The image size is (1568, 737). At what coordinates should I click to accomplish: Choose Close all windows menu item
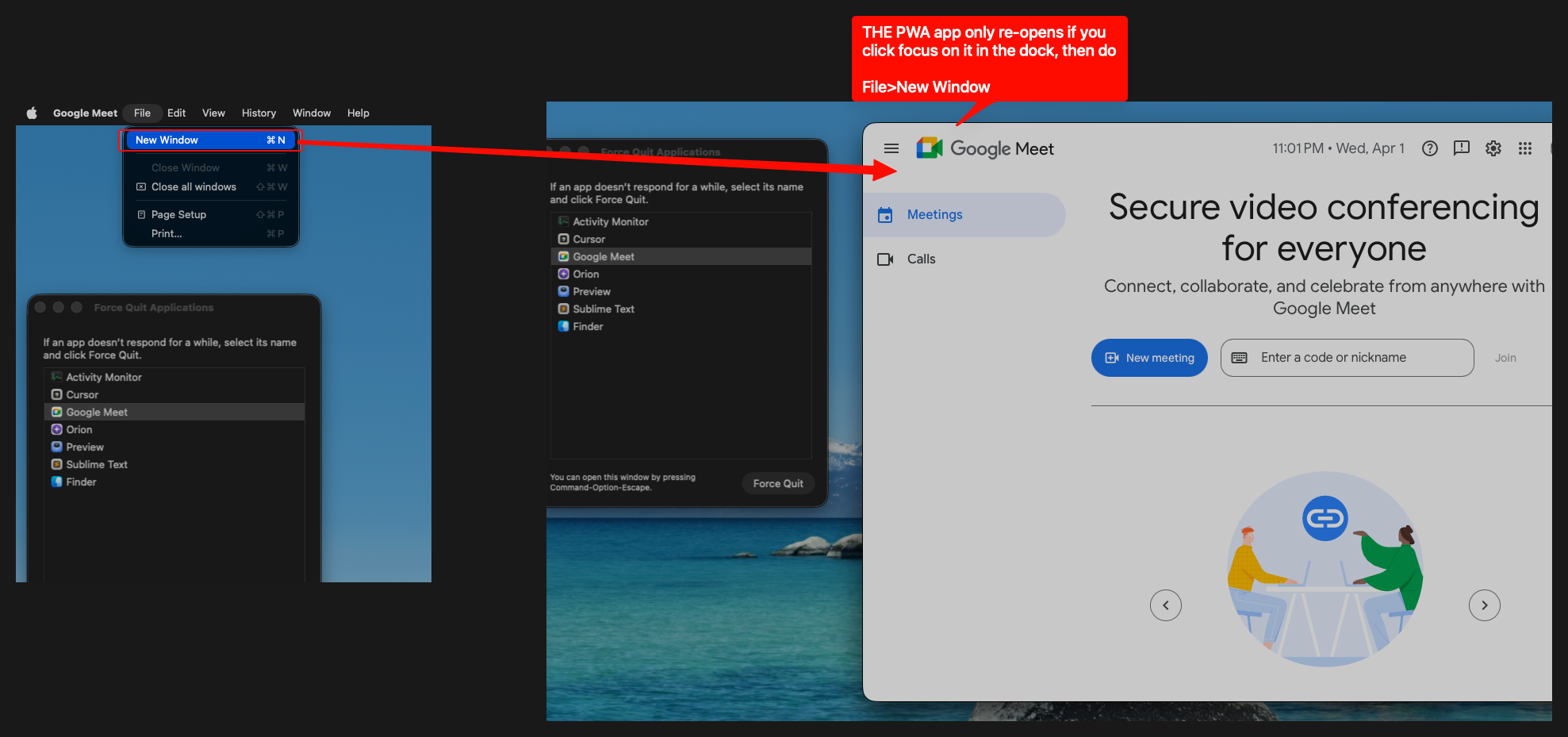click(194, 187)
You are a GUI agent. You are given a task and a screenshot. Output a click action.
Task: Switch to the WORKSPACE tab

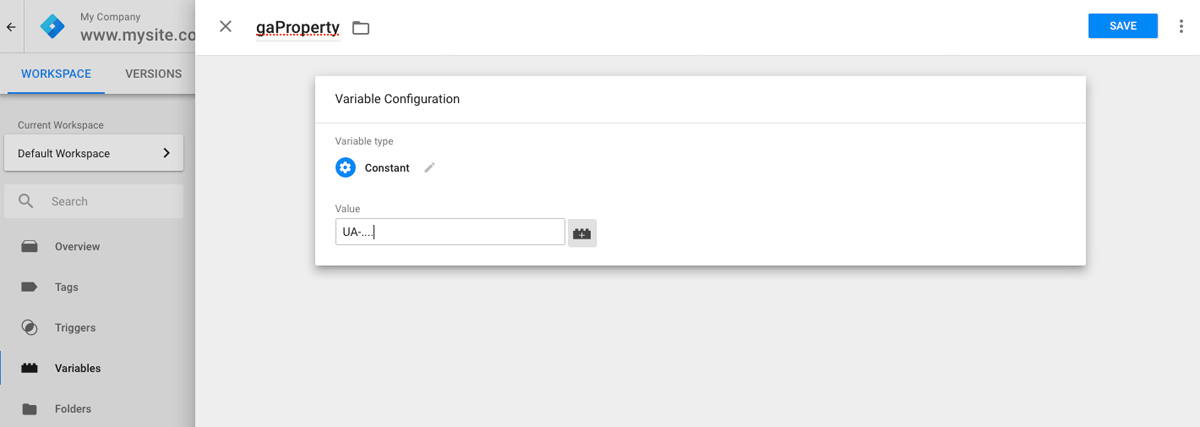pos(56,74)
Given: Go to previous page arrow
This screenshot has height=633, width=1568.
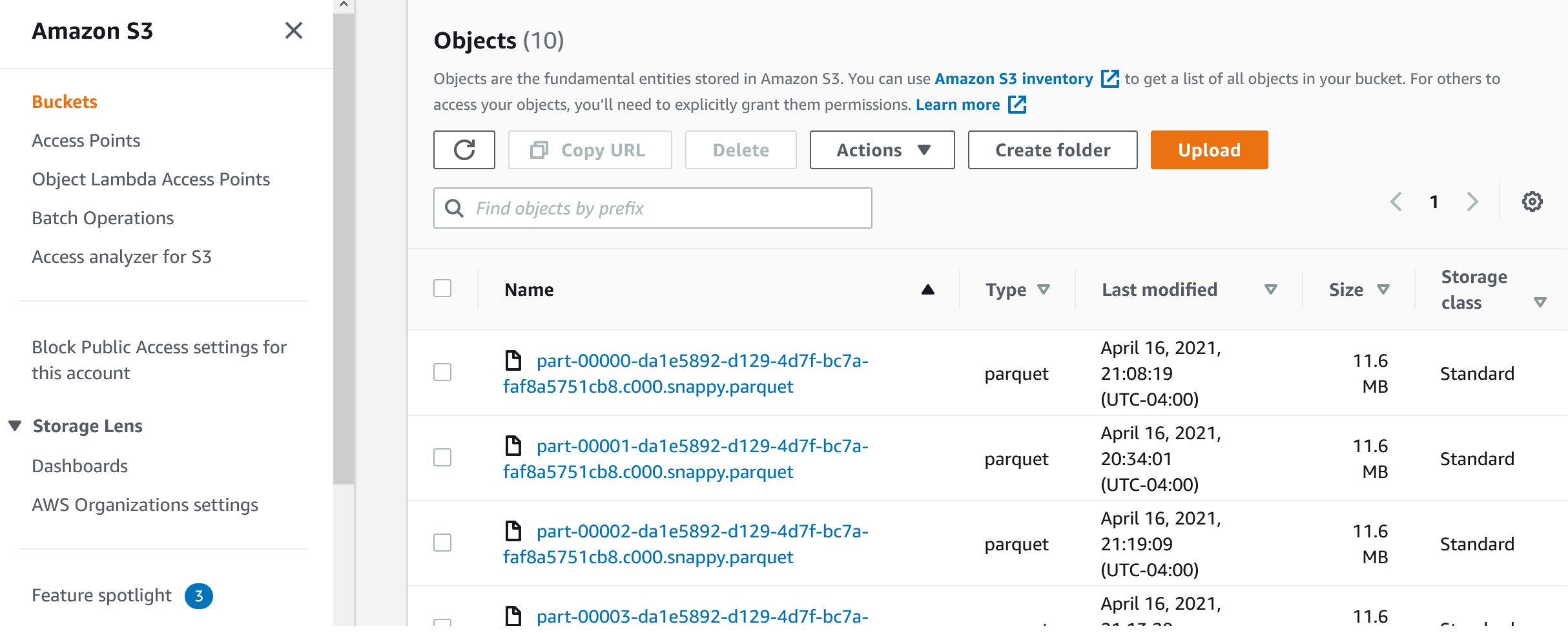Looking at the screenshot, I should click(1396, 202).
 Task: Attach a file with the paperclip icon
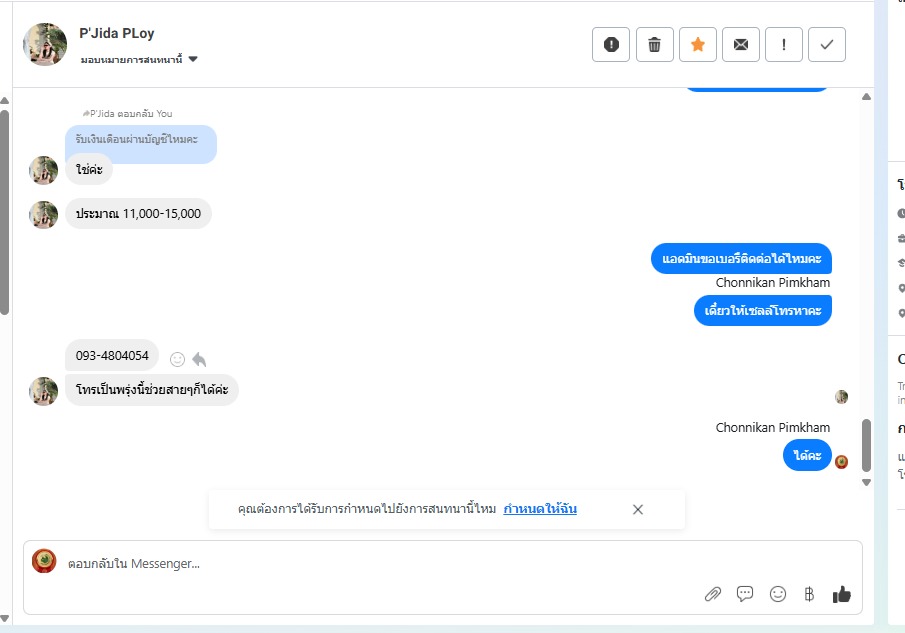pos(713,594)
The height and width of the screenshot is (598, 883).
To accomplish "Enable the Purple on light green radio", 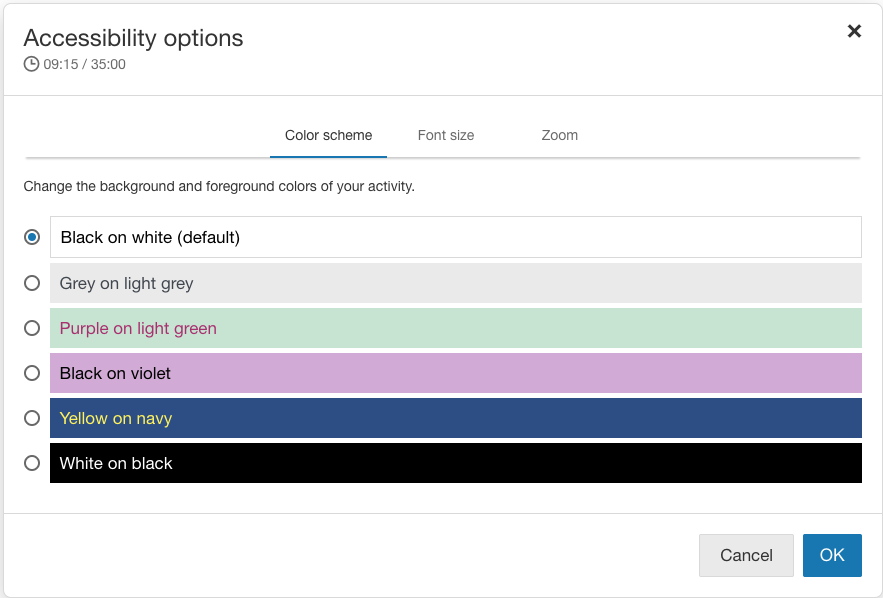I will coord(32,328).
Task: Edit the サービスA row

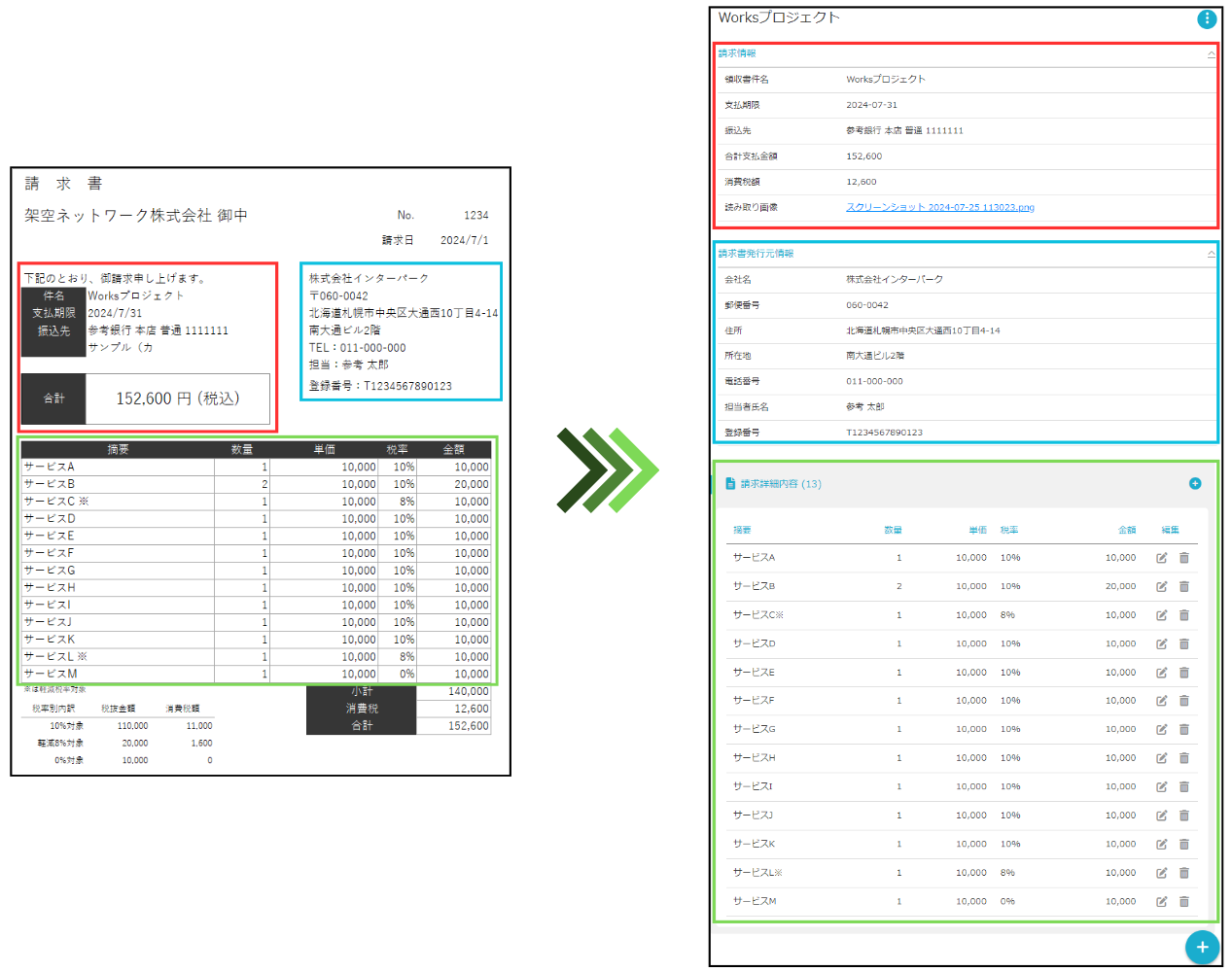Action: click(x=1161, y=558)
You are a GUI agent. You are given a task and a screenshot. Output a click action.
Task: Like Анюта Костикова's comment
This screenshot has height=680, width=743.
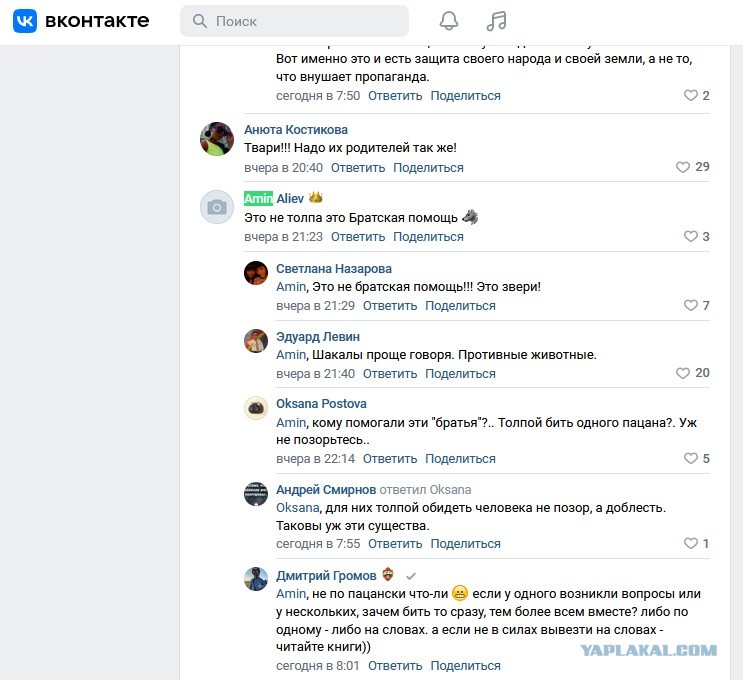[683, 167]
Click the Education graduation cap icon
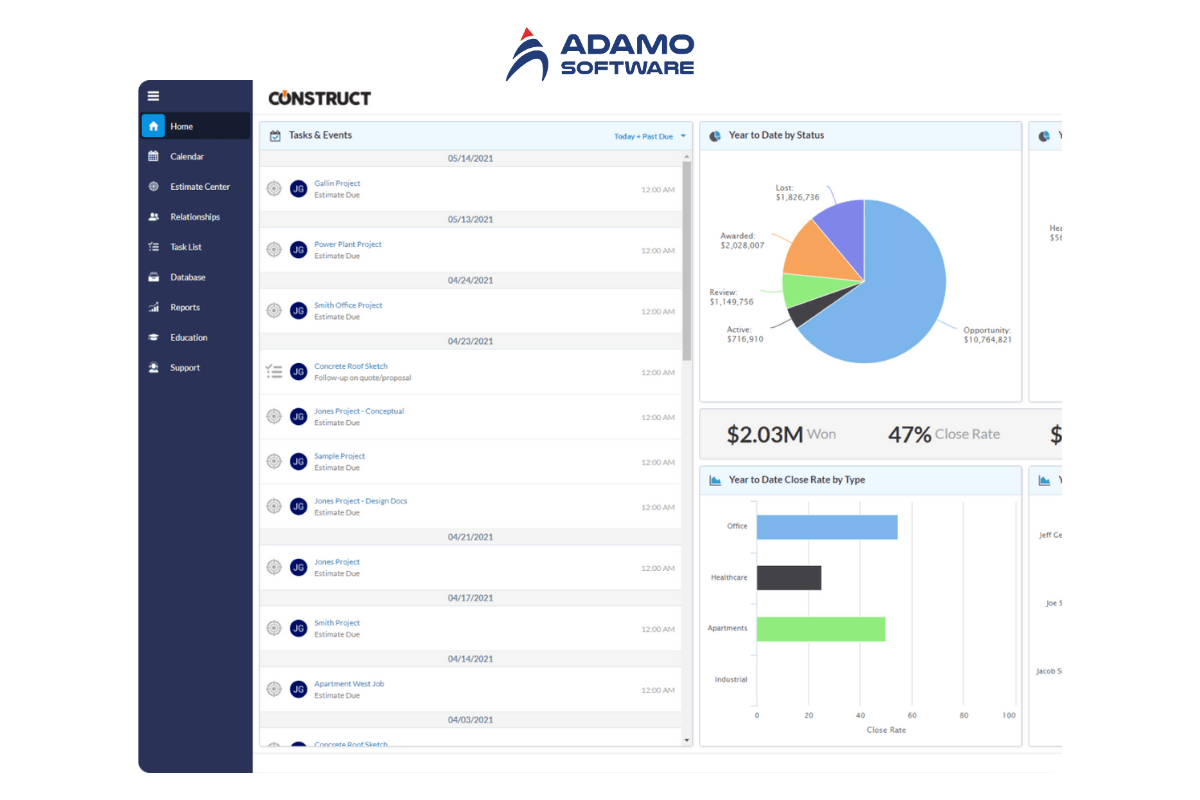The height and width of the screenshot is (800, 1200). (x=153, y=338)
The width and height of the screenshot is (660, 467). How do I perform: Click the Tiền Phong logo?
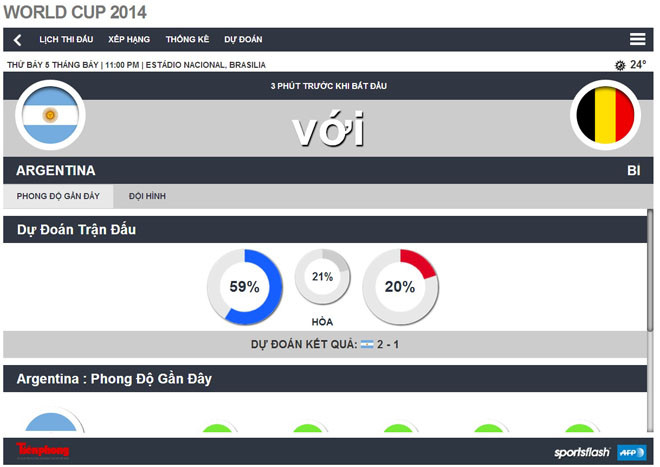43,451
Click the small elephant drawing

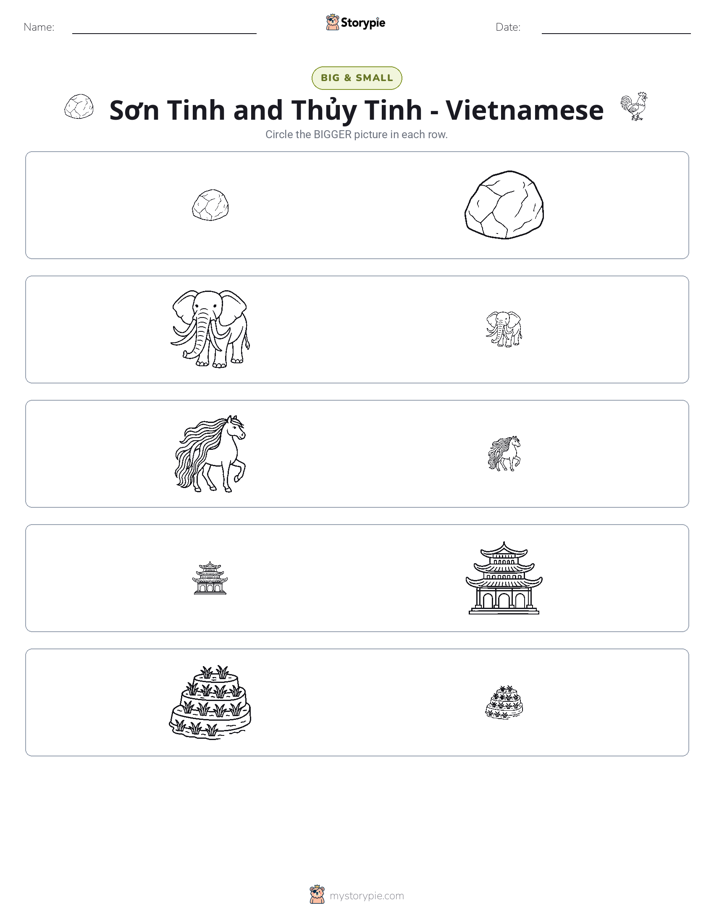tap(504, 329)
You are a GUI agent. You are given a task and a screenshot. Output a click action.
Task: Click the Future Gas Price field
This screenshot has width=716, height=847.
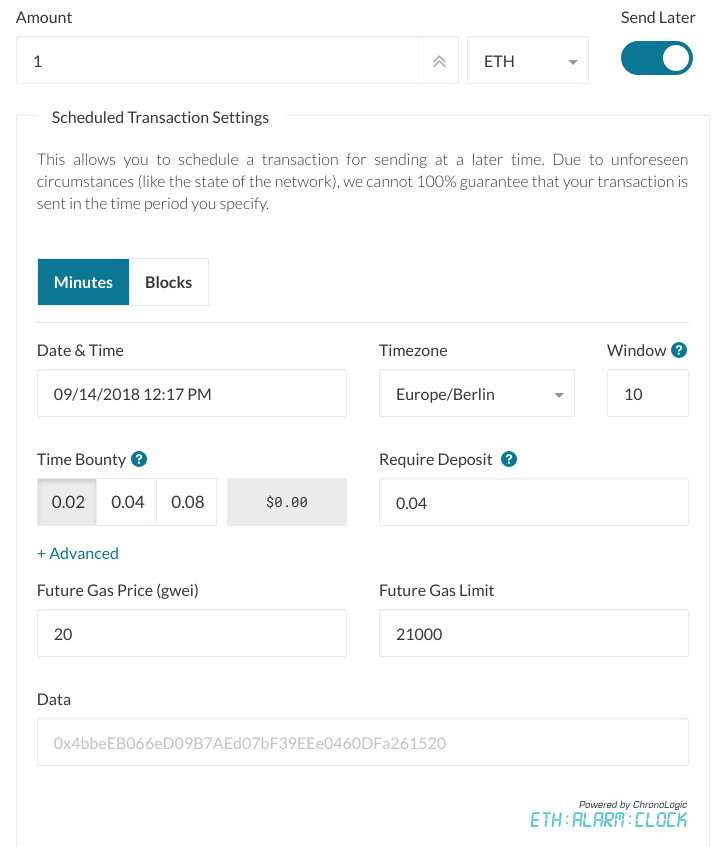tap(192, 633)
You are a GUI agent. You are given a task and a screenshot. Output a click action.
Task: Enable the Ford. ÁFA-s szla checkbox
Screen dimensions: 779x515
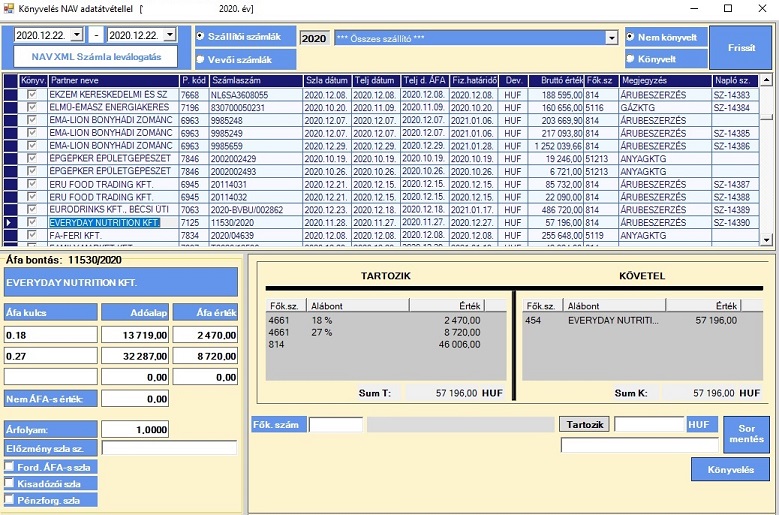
--------------------------------------------------
- What is being asked
Only one stretch of the data is wanted: write out exactly the lines from the one holding "The width and" through the one holding "Task: Click the Future Gas Price field", both included, without the pictures.

- Exercise output
The width and height of the screenshot is (660, 467). How do I perform: Click the Tiền Phong logo?
43,451
Click the small elephant drawing

tap(504, 329)
You are a GUI agent. You are given a task and a screenshot. Output a click action.
Task: Click the Future Gas Price field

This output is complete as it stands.